> **Exercise**
Copy out the entries that follow, unchanged.

> **Records to use**
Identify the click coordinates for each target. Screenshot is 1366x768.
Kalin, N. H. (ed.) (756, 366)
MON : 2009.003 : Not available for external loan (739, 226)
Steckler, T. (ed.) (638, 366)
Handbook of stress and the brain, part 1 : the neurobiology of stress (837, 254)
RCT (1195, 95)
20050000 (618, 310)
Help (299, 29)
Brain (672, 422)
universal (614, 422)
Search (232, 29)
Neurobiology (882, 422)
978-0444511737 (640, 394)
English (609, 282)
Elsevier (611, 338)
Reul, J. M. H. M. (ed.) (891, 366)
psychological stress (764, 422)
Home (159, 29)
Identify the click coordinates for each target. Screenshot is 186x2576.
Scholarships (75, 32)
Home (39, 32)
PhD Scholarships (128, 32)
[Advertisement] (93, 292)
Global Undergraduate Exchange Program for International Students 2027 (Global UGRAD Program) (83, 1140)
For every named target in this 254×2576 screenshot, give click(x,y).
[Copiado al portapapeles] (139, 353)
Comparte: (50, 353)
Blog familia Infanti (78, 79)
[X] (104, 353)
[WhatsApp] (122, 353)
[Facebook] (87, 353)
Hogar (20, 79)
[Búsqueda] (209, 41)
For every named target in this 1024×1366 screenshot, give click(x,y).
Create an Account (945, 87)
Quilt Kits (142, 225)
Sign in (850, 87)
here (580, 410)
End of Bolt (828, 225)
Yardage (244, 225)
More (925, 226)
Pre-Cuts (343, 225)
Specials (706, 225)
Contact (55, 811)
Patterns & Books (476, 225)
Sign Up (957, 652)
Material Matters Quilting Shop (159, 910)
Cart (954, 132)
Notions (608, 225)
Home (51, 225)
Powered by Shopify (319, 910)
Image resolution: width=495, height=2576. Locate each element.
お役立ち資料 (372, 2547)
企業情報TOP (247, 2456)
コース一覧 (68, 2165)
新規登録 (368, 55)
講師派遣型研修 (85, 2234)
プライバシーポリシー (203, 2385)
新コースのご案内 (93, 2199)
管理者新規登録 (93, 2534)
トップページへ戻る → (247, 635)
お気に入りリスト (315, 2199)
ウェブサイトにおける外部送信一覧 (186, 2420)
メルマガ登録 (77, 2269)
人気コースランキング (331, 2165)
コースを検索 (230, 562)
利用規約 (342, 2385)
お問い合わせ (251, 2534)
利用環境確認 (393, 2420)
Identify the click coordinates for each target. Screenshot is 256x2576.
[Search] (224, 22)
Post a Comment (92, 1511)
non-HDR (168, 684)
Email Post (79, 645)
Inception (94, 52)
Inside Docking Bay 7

> **Written answer**
Identify the click coordinates for each target. Screenshot is 1366x768.
Kalin, N. H. (ed.) (756, 366)
MON : 2009.003 : Not available for external loan (739, 226)
Steckler, T. (ed.) (638, 366)
Handbook of stress and the brain, part 1 : the neurobiology of stress (837, 254)
RCT (1195, 95)
20050000 (618, 310)
Help (299, 29)
Brain (672, 422)
universal (614, 422)
Search (232, 29)
Neurobiology (882, 422)
978-0444511737 (640, 394)
English (609, 282)
Elsevier (611, 338)
Reul, J. M. H. M. (ed.) (891, 366)
psychological stress (764, 422)
Home (159, 29)
Identify the click coordinates for each target. Screenshot is 186x2576.
Scholarships (75, 32)
Home (39, 32)
PhD Scholarships (128, 32)
[Advertisement] (93, 292)
Global Undergraduate Exchange Program for International Students 2027 (Global UGRAD Program) (83, 1140)
For every named target in this 254×2576 screenshot, give click(x,y).
[Copiado al portapapeles] (139, 353)
Comparte: (50, 353)
Blog familia Infanti (78, 79)
[X] (104, 353)
[WhatsApp] (122, 353)
[Facebook] (87, 353)
Hogar (20, 79)
[Búsqueda] (209, 41)
For every named target in this 1024×1366 screenshot, give click(x,y).
Create an Account (945, 87)
Quilt Kits (142, 225)
Sign in (850, 87)
here (580, 410)
End of Bolt (828, 225)
Yardage (244, 225)
More (925, 226)
Pre-Cuts (343, 225)
Specials (706, 225)
Contact (55, 811)
Patterns & Books (476, 225)
Sign Up (957, 652)
Material Matters Quilting Shop (159, 910)
Cart (954, 132)
Notions (608, 225)
Home (51, 225)
Powered by Shopify (319, 910)
Image resolution: width=495, height=2576. Locate each element.
お役立ち資料 (372, 2547)
企業情報TOP (247, 2456)
コース一覧 (68, 2165)
新規登録 (368, 55)
講師派遣型研修 (85, 2234)
プライバシーポリシー (203, 2385)
新コースのご案内 (93, 2199)
管理者新規登録 (93, 2534)
トップページへ戻る → (247, 635)
お気に入りリスト (315, 2199)
ウェブサイトにおける外部送信一覧 (186, 2420)
メルマガ登録 (77, 2269)
人気コースランキング (331, 2165)
コースを検索 (230, 562)
利用規約 (342, 2385)
お問い合わせ (251, 2534)
利用環境確認 (393, 2420)
Identify the click coordinates for each target. Screenshot is 256x2576.
[Search] (224, 22)
Post a Comment (92, 1511)
non-HDR (168, 684)
Email Post (79, 645)
Inception (94, 52)
Inside Docking Bay 7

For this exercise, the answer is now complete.